Факт, конечно, мимолетный и незначительный. Но, если вдуматься, может, не умел бы стыдиться, — не оказался бы в первом ряду русской поэзии? Нет, не сразу, конечно, пока-то он просто студент. Смешной такой, тоненький, губы выпячены, хохолок. Художник Борис Мессерер, учившийся в том же МАРХИ курсом старше, вот никак не мог совместить два образа: вихрастого мальчишки, которого встречал в институте, и автора стихов, которые к концу их студенчества стали понемногу, все чаще и чаще звучать кругом.
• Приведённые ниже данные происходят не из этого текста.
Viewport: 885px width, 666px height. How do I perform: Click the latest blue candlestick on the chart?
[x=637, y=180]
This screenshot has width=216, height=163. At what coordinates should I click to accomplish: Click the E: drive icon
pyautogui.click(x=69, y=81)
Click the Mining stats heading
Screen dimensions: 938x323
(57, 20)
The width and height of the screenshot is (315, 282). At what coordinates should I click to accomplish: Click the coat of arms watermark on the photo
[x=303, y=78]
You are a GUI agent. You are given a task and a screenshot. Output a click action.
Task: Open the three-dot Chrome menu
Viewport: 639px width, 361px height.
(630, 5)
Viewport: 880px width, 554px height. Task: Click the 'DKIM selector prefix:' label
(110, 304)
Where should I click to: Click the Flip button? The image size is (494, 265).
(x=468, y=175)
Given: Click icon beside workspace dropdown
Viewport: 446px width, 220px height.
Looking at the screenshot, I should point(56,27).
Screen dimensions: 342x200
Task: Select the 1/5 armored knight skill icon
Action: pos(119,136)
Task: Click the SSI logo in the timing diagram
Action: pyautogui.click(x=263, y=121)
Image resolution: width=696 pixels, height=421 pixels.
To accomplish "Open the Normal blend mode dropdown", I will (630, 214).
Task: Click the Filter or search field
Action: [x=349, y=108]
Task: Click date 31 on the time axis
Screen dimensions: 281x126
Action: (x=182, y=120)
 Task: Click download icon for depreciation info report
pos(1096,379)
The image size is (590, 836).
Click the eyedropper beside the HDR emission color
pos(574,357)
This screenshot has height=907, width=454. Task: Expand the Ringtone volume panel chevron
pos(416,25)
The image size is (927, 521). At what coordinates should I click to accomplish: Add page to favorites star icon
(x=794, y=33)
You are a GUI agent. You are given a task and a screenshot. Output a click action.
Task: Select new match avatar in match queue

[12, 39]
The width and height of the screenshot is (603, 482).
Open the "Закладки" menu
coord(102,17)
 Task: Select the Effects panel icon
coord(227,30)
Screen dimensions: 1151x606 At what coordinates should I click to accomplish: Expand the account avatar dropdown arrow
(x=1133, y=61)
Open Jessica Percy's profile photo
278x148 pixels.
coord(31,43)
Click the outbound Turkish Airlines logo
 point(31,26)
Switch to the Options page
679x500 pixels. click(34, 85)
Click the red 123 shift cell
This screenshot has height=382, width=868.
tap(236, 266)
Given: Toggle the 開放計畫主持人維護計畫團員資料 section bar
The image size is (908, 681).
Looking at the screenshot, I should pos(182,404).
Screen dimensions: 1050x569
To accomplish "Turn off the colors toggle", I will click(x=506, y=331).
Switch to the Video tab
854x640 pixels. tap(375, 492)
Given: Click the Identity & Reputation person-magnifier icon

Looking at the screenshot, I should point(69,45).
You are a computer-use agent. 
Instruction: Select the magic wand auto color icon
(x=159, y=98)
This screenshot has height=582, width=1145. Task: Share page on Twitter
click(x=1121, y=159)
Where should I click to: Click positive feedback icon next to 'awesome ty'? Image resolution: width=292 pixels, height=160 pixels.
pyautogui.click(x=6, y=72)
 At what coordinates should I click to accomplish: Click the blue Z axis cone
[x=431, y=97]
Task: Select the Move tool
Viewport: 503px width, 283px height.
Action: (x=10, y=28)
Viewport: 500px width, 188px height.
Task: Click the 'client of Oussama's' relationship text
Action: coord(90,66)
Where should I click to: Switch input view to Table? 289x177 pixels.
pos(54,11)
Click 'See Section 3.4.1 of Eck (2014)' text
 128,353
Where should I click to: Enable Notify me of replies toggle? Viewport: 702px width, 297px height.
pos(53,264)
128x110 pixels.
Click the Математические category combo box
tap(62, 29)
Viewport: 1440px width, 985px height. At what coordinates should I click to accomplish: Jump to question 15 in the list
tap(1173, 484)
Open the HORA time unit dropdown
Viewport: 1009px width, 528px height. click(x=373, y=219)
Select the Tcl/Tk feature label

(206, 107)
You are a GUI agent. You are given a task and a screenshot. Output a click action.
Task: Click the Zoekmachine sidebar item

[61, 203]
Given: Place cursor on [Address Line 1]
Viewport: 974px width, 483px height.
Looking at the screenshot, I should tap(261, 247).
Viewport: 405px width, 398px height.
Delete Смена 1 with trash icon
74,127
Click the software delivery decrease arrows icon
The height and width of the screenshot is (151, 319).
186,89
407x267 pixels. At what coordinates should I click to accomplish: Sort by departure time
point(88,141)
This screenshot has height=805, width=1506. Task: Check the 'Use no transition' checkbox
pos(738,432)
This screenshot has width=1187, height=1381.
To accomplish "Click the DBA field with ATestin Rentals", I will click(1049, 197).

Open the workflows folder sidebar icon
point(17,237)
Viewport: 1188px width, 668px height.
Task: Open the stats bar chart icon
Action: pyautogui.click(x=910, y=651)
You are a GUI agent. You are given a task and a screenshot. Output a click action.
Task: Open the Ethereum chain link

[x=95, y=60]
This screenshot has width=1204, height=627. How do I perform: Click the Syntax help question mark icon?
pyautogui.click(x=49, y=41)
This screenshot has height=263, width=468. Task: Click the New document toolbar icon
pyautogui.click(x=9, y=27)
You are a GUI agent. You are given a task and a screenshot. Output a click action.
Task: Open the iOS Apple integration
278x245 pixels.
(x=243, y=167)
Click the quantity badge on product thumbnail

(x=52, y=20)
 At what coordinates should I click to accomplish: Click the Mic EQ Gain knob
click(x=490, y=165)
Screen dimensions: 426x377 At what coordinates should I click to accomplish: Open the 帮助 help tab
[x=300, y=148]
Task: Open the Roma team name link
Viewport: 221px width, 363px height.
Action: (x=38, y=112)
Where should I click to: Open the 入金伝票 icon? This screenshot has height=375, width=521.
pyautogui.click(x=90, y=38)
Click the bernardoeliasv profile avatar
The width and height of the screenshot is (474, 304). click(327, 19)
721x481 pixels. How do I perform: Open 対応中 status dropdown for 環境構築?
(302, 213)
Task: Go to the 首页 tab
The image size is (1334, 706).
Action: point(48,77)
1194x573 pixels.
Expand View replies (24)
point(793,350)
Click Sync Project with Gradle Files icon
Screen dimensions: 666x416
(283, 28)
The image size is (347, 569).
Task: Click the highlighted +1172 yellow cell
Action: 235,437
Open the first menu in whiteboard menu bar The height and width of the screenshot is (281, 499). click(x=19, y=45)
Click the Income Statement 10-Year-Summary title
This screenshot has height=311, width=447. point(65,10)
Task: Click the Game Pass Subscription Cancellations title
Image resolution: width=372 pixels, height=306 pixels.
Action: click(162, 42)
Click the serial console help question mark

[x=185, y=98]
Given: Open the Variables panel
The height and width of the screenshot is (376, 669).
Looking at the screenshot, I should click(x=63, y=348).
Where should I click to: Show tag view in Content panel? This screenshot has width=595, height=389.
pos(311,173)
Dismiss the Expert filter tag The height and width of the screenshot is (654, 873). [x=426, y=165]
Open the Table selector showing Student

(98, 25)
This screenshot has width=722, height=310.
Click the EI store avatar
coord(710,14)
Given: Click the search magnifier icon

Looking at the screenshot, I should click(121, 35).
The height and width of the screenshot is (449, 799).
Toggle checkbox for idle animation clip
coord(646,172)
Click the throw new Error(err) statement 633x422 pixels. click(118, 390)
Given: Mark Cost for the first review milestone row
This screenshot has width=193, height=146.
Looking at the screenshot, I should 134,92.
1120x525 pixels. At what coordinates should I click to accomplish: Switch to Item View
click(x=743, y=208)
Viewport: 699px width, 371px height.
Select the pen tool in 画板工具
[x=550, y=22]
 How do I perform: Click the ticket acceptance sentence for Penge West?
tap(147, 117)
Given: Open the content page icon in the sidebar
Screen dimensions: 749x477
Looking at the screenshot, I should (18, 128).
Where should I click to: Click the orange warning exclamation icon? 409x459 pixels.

В 1955-м целых полгода в Музее им. Пушкина представляли шедевры Дрезденской галереи — прежде чем вернуть их в ГДР. Рембрандт, Кранах, Вермеер. «Блудный сын», «Тайная вечеря». «Мировая живопись и с нею духовная мощь ее понятий одновременно распахнулись сотням тысяч москвичей», — напишет Вознесенский. И тут же, заметив любимицу широких масс, «Сикстинскую Мадонну»: «Никогда, наверное, „Мадонна“ не видела такой толпы. „Сикстинка“ соперничала с масс-культурой. Вместе с нею прелестная „Шоколадница“ с подносиком, выпорхнув из пастели, на клеенках и репродукциях обежала города и веси нашей страны. „Пьяный силён!“ — восхищенно выдохнул за моей спиной посетитель выставки. Под картиной было написано: „Пьяный Силен“».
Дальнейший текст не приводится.